Hay otros aspectos arty. Uno es esa afectación de mover la cámara despacito en cada bendito plano. Los paisajes son magníficos y la fotografía es notable (la hizo el propio director de la película, Warwick Thornton), y no hacía falta embadurnar el visual con ese perfume gráfico barato. Lo más insufrible es ese espíritu “12 años de esclavitud”, por el cual los personajes racistas son cien por ciento asquerosos, pervertidos y torturados, como si uno no pudiera cometer un acto que ahora juzgamos negativo y vivir en cierta paz de espíritu. El más extremo de ellos es Harry March, que aparte de ser malísimo con los aborígenes, es alcohólico, fetichiza el propio rifle, es un violador, tiene tendencias pedófilas, es mal agradecido y un asesino psicópata. Nadie lo quiere, salvo por solidaridad racial y de clase. Digamos que no queda mucho margen para reflexiones complejas sobre el colonialismo. Es raro, porque luego de un trabajo de décadas para hacer que el cine se volviera menos maniqueo, hay como una tendencia reciente para volverlo más maniqueo que nunca, y da la sensación de que los cineastas se sintieran como ejecutores de una especie de juicio final profano, condenando a sus personajes pecadores a una inequívoca apariencia demoníaca y una existencia infernal.

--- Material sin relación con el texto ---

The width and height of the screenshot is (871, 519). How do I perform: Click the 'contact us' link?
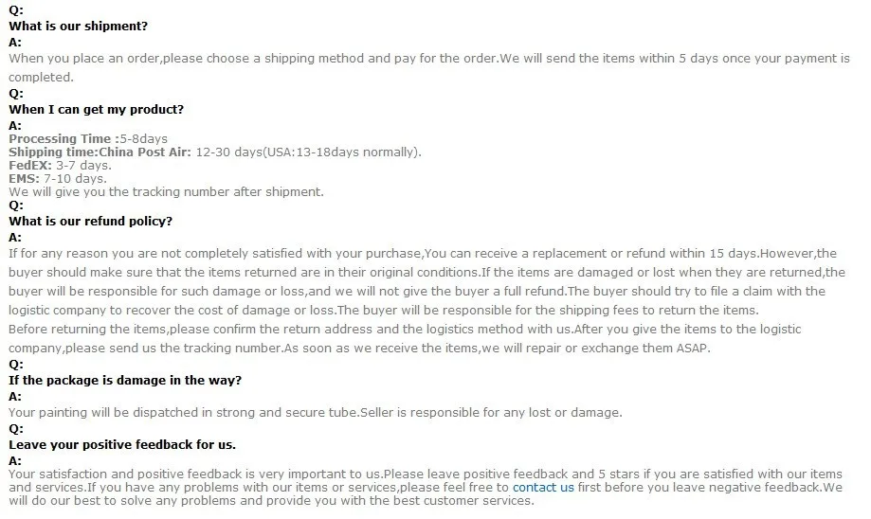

Hay muchas cosas que sí son interesantes. Los aborígenes no están santificados. Cuando los salvajes secuestran a Lizzie (una aborigen aculturada) no sabemos bien qué pretenden, pero al parecer la van a violar o esclavizar, es decir, no son “buenos salvajes”. El personaje de Philomac y su complicado vínculo con el patrón (quizá su padre biológico) da pie a toda una ambigüedad con respecto a la supervivencia en un contexto opresivo. Archie, quien cría a Philomac, es un aborigen alcahuete, pero también, cuando está entre los suyos, es el que hace las mayores referencias a su ancestralidad, a cómo su pueblo perdió sus tierras, su modo de vida y su libertad. Y el inicio está buenísimo, con una olla cuyo contenido hierve mientras escuchamos, fuera de campo, dos voces que se agreden con acento australiano, preparando los conflictos que van a seguir.

Dulce país (Sweet Country). Dirigida por Warwick Thornton. Con Hamilton Morris, Sam Neill, Natassia Gorey-Furber. Australia, 2017. +Cinemateca.